* [DIRECTIVE]:
Arrange every line of the records below as a Markdown table with two columns, Row and Line, numbering the rows in order and leaving out blank lines.

Records in a dataset
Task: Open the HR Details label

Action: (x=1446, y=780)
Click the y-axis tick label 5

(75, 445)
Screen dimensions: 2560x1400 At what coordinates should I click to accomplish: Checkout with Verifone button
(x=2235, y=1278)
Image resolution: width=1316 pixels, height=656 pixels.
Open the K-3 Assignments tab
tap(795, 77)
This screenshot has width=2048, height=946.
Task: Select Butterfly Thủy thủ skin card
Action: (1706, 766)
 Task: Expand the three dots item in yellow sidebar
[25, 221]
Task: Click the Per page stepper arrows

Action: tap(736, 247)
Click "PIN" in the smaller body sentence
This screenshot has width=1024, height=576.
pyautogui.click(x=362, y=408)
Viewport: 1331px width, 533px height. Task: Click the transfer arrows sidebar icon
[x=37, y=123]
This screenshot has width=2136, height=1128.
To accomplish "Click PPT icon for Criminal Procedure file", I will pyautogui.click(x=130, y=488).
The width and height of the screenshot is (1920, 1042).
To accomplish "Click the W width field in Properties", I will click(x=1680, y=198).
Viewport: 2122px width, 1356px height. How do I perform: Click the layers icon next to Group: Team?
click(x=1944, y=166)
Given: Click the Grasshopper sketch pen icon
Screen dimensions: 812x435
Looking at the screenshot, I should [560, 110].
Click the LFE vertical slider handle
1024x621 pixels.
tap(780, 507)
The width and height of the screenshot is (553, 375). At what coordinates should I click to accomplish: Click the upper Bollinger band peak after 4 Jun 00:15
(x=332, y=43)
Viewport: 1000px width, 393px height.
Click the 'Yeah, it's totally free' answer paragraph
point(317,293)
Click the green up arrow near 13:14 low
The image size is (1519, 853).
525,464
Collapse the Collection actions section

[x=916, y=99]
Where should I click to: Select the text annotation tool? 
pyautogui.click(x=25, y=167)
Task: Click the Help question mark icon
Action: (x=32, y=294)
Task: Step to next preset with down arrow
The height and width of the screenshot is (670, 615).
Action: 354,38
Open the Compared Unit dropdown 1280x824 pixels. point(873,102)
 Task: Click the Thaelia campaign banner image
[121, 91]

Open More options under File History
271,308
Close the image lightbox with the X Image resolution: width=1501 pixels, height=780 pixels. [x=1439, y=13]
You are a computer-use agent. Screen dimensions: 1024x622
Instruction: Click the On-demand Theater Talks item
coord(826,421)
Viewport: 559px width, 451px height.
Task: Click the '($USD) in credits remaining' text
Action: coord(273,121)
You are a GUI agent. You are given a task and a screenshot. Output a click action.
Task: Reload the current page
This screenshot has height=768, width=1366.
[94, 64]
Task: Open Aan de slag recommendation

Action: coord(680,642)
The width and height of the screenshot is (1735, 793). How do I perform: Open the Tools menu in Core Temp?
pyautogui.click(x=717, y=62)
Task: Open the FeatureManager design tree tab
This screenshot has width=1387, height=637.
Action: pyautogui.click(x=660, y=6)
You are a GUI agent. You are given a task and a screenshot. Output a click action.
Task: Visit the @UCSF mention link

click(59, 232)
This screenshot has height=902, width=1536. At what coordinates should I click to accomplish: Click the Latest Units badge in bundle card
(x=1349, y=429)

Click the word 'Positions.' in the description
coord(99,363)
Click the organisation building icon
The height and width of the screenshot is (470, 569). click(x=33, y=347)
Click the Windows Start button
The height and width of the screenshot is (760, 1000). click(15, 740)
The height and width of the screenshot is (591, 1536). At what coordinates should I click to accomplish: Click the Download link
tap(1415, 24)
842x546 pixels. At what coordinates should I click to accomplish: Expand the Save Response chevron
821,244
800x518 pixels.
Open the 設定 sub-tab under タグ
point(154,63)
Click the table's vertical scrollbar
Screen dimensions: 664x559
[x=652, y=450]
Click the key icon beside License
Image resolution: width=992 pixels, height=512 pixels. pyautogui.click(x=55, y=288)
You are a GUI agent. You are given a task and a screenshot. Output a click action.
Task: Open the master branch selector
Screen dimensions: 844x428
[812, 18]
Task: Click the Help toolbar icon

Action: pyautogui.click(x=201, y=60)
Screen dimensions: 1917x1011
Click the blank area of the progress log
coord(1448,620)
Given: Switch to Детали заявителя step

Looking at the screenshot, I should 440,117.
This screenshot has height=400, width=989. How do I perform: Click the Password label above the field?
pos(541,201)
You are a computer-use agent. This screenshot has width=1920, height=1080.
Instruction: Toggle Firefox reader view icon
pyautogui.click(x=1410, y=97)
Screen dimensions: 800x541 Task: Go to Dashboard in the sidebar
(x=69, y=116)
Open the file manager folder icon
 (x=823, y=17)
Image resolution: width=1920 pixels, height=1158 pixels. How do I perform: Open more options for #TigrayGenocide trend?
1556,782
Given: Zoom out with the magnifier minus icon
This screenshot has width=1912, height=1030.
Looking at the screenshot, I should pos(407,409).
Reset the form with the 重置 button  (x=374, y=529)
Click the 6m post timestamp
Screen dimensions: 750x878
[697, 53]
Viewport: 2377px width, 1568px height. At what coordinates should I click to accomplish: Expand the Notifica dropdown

* [TASK RESPONSE]:
| Row | Line |
|---|---|
| 1 | Task: Open the HR Details label |
| 2 | Action: (x=1446, y=780) |
| 3 | Click the y-axis tick label 5 |
| 4 | (75, 445) |
| 5 | Screen dimensions: 2560x1400 At what coordinates should I click to accomplish: Checkout with Verifone button |
| 6 | (x=2235, y=1278) |
| 7 | Image resolution: width=1316 pixels, height=656 pixels. |
| 8 | Open the K-3 Assignments tab |
| 9 | tap(795, 77) |
| 10 | This screenshot has width=2048, height=946. |
| 11 | Task: Select Butterfly Thủy thủ skin card |
| 12 | Action: (1706, 766) |
| 13 |  Task: Expand the three dots item in yellow sidebar |
| 14 | [25, 221] |
| 15 | Task: Click the Per page stepper arrows |
| 16 | Action: tap(736, 247) |
| 17 | Click "PIN" in the smaller body sentence |
| 18 | This screenshot has width=1024, height=576. |
| 19 | pyautogui.click(x=362, y=408) |
| 20 | Viewport: 1331px width, 533px height. Task: Click the transfer arrows sidebar icon |
| 21 | [x=37, y=123] |
| 22 | This screenshot has width=2136, height=1128. |
| 23 | To accomplish "Click PPT icon for Criminal Procedure file", I will pyautogui.click(x=130, y=488). |
| 24 | The width and height of the screenshot is (1920, 1042). |
| 25 | To accomplish "Click the W width field in Properties", I will click(x=1680, y=198). |
| 26 | Viewport: 2122px width, 1356px height. How do I perform: Click the layers icon next to Group: Team? |
| 27 | click(x=1944, y=166) |
| 28 | Given: Click the Grasshopper sketch pen icon |
| 29 | Screen dimensions: 812x435 |
| 30 | Looking at the screenshot, I should [560, 110]. |
| 31 | Click the LFE vertical slider handle |
| 32 | 1024x621 pixels. |
| 33 | tap(780, 507) |
| 34 | The width and height of the screenshot is (553, 375). At what coordinates should I click to accomplish: Click the upper Bollinger band peak after 4 Jun 00:15 |
| 35 | (x=332, y=43) |
| 36 | Viewport: 1000px width, 393px height. |
| 37 | Click the 'Yeah, it's totally free' answer paragraph |
| 38 | point(317,293) |
| 39 | Click the green up arrow near 13:14 low |
| 40 | The image size is (1519, 853). |
| 41 | 525,464 |
| 42 | Collapse the Collection actions section |
| 43 | [x=916, y=99] |
| 44 | Where should I click to: Select the text annotation tool?  |
| 45 | pyautogui.click(x=25, y=167) |
| 46 | Task: Click the Help question mark icon |
| 47 | Action: (x=32, y=294) |
| 48 | Task: Step to next preset with down arrow |
| 49 | The height and width of the screenshot is (670, 615). |
| 50 | Action: 354,38 |
| 51 | Open the Compared Unit dropdown 1280x824 pixels. point(873,102) |
| 52 |  Task: Click the Thaelia campaign banner image |
| 53 | [121, 91] |
| 54 | Open More options under File History |
| 55 | 271,308 |
| 56 | Close the image lightbox with the X Image resolution: width=1501 pixels, height=780 pixels. [x=1439, y=13] |
| 57 | You are a computer-use agent. Screen dimensions: 1024x622 |
| 58 | Instruction: Click the On-demand Theater Talks item |
| 59 | coord(826,421) |
| 60 | Viewport: 559px width, 451px height. |
| 61 | Task: Click the '($USD) in credits remaining' text |
| 62 | Action: coord(273,121) |
| 63 | You are a GUI agent. You are given a task and a screenshot. Output a click action. |
| 64 | Task: Reload the current page |
| 65 | This screenshot has height=768, width=1366. |
| 66 | [94, 64] |
| 67 | Task: Open Aan de slag recommendation |
| 68 | Action: coord(680,642) |
| 69 | The width and height of the screenshot is (1735, 793). How do I perform: Open the Tools menu in Core Temp? |
| 70 | pyautogui.click(x=717, y=62) |
| 71 | Task: Open the FeatureManager design tree tab |
| 72 | This screenshot has width=1387, height=637. |
| 73 | Action: pyautogui.click(x=660, y=6) |
| 74 | You are a GUI agent. You are given a task and a screenshot. Output a click action. |
| 75 | Task: Visit the @UCSF mention link |
| 76 | click(59, 232) |
| 77 | This screenshot has height=902, width=1536. At what coordinates should I click to accomplish: Click the Latest Units badge in bundle card |
| 78 | (x=1349, y=429) |
| 79 | Click the word 'Positions.' in the description |
| 80 | coord(99,363) |
| 81 | Click the organisation building icon |
| 82 | The height and width of the screenshot is (470, 569). click(x=33, y=347) |
| 83 | Click the Windows Start button |
| 84 | The height and width of the screenshot is (760, 1000). click(15, 740) |
| 85 | The height and width of the screenshot is (591, 1536). At what coordinates should I click to accomplish: Click the Download link |
| 86 | tap(1415, 24) |
| 87 | 842x546 pixels. At what coordinates should I click to accomplish: Expand the Save Response chevron |
| 88 | 821,244 |
| 89 | 800x518 pixels. |
| 90 | Open the 設定 sub-tab under タグ |
| 91 | point(154,63) |
| 92 | Click the table's vertical scrollbar |
| 93 | Screen dimensions: 664x559 |
| 94 | [x=652, y=450] |
| 95 | Click the key icon beside License |
| 96 | Image resolution: width=992 pixels, height=512 pixels. pyautogui.click(x=55, y=288) |
| 97 | You are a GUI agent. You are given a task and a screenshot. Output a click action. |
| 98 | Task: Open the master branch selector |
| 99 | Screen dimensions: 844x428 |
| 100 | [812, 18] |
| 101 | Task: Click the Help toolbar icon |
| 102 | Action: pyautogui.click(x=201, y=60) |
| 103 | Screen dimensions: 1917x1011 |
| 104 | Click the blank area of the progress log |
| 105 | coord(1448,620) |
| 106 | Given: Switch to Детали заявителя step |
| 107 | Looking at the screenshot, I should 440,117. |
| 108 | This screenshot has height=400, width=989. How do I perform: Click the Password label above the field? |
| 109 | pos(541,201) |
| 110 | You are a computer-use agent. This screenshot has width=1920, height=1080. |
| 111 | Instruction: Toggle Firefox reader view icon |
| 112 | pyautogui.click(x=1410, y=97) |
| 113 | Screen dimensions: 800x541 Task: Go to Dashboard in the sidebar |
| 114 | (x=69, y=116) |
| 115 | Open the file manager folder icon |
| 116 |  (x=823, y=17) |
| 117 | Image resolution: width=1920 pixels, height=1158 pixels. How do I perform: Open more options for #TigrayGenocide trend? |
| 118 | 1556,782 |
| 119 | Given: Zoom out with the magnifier minus icon |
| 120 | This screenshot has width=1912, height=1030. |
| 121 | Looking at the screenshot, I should pos(407,409). |
| 122 | Reset the form with the 重置 button  (x=374, y=529) |
| 123 | Click the 6m post timestamp |
| 124 | Screen dimensions: 750x878 |
| 125 | [697, 53] |
| 126 | Viewport: 2377px width, 1568px height. At what coordinates should I click to accomplish: Expand the Notifica dropdown |